Each line of the entries that contains the word "computer" adds one. Reply with the resulting number only.

*** INPUT DATA ***

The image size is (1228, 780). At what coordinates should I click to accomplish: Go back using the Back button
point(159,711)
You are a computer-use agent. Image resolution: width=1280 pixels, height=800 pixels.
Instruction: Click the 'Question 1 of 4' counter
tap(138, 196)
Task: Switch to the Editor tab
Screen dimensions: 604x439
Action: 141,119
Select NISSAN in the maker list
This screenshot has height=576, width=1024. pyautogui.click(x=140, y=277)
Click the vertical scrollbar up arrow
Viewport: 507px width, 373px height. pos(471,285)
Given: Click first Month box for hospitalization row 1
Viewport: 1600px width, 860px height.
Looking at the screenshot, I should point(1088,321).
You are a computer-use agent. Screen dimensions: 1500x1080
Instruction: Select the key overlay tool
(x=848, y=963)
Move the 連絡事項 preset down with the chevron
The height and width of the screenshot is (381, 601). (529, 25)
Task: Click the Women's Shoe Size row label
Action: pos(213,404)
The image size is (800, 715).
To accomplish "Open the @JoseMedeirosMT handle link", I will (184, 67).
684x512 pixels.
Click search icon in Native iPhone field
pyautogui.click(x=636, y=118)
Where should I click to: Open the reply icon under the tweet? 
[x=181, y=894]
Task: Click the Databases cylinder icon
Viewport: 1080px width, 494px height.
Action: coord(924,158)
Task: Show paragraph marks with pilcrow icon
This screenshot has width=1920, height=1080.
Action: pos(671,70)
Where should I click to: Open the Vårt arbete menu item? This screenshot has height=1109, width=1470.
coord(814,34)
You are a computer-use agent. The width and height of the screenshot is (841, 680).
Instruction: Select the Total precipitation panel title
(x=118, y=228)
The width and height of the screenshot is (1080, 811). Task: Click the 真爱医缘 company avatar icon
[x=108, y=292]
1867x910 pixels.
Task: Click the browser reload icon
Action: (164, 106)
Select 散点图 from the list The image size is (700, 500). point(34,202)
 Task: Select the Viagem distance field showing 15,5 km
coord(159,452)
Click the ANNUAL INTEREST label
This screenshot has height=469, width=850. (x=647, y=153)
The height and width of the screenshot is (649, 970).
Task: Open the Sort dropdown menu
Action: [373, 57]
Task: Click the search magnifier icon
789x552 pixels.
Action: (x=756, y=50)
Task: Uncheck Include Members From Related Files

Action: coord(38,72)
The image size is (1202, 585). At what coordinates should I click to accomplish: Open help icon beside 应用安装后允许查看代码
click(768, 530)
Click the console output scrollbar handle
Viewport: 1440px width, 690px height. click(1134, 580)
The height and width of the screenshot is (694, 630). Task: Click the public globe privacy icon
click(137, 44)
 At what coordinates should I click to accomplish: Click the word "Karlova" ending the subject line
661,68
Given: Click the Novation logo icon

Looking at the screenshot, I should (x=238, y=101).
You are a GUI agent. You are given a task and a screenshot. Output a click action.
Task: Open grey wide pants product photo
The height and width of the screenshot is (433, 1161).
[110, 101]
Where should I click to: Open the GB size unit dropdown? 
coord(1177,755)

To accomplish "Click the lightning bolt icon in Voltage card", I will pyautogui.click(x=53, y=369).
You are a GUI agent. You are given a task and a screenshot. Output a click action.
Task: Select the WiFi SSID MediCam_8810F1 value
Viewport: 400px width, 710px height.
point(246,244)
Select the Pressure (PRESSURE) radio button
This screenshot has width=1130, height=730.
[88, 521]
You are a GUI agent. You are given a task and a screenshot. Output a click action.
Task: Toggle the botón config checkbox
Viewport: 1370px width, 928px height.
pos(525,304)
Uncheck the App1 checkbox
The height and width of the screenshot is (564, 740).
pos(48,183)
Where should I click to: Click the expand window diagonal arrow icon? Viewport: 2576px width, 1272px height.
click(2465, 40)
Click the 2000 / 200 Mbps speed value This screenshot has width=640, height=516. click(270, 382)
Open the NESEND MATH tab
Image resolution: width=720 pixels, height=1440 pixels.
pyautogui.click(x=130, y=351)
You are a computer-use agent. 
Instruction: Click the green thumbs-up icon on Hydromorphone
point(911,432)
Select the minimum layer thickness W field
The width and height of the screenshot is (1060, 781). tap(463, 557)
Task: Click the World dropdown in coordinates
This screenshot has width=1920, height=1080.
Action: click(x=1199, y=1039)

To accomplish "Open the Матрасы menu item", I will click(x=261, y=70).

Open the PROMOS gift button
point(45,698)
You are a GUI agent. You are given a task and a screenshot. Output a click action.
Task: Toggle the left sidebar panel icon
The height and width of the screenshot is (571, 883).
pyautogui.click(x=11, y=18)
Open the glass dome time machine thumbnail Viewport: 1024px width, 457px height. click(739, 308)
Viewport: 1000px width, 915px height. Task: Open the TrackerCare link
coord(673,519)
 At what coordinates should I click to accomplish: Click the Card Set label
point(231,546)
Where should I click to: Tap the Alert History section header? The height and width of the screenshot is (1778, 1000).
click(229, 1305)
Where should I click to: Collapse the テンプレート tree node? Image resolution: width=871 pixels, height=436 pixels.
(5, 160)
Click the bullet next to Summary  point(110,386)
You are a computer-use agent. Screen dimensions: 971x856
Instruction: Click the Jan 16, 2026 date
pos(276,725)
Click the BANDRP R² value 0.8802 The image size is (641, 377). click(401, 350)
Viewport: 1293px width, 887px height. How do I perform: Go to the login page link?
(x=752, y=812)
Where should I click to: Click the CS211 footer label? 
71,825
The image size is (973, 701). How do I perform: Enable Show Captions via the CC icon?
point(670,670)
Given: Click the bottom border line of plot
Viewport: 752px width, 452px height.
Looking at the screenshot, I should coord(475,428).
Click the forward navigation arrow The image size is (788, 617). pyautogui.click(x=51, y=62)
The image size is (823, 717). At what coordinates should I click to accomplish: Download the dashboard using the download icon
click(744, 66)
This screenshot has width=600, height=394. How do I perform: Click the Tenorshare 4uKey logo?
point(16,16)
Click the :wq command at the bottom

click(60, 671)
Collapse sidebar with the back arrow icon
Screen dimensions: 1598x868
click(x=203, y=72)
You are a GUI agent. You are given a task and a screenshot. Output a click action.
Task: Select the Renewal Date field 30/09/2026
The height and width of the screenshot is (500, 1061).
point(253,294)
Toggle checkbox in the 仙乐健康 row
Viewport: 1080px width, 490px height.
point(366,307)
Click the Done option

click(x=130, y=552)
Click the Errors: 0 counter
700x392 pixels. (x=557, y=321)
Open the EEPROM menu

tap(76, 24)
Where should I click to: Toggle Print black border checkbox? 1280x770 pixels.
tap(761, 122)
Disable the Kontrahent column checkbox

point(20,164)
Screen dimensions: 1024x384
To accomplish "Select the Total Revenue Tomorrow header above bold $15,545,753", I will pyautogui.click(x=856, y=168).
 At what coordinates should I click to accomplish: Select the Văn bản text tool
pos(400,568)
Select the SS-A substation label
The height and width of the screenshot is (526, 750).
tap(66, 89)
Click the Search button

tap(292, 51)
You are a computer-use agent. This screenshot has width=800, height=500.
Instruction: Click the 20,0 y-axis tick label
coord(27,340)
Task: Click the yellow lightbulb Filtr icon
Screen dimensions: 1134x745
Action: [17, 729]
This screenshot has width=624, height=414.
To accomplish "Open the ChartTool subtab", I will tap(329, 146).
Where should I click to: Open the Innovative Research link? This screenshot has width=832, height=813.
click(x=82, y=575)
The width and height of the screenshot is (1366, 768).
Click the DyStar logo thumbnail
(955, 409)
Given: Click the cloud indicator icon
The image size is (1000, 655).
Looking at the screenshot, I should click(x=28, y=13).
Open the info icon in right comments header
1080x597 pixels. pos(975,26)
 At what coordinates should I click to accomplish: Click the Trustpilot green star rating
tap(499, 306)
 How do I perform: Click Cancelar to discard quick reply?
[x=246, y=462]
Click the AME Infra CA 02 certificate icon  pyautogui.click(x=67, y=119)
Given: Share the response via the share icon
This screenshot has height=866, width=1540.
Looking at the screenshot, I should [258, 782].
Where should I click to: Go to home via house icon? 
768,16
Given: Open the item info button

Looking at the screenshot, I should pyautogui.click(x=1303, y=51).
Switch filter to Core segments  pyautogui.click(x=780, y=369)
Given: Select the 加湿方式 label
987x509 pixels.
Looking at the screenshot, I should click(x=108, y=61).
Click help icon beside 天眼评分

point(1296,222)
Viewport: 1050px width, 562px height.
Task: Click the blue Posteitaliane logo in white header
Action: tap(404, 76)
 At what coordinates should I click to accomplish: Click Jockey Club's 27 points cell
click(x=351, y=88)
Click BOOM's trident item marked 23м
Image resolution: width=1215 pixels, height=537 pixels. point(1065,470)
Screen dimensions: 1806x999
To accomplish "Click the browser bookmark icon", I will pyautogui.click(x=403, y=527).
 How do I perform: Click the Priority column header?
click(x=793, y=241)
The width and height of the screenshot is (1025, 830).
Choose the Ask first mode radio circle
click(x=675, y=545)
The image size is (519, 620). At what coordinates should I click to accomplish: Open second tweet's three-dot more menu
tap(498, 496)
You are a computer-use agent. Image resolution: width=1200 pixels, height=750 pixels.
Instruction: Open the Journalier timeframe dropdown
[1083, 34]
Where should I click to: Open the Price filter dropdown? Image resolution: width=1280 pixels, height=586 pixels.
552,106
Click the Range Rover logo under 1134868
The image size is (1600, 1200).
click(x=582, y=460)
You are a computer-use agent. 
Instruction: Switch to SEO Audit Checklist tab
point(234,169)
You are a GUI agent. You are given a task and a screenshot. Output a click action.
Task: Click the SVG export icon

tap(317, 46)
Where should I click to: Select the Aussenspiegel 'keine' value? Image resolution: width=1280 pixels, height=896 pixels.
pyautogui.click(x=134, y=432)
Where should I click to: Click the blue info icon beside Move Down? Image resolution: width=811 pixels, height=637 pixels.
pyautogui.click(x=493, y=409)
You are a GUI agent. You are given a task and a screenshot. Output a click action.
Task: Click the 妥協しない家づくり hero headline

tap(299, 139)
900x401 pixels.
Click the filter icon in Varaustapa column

***

#### [SOLUTION FOR THIS TASK]
8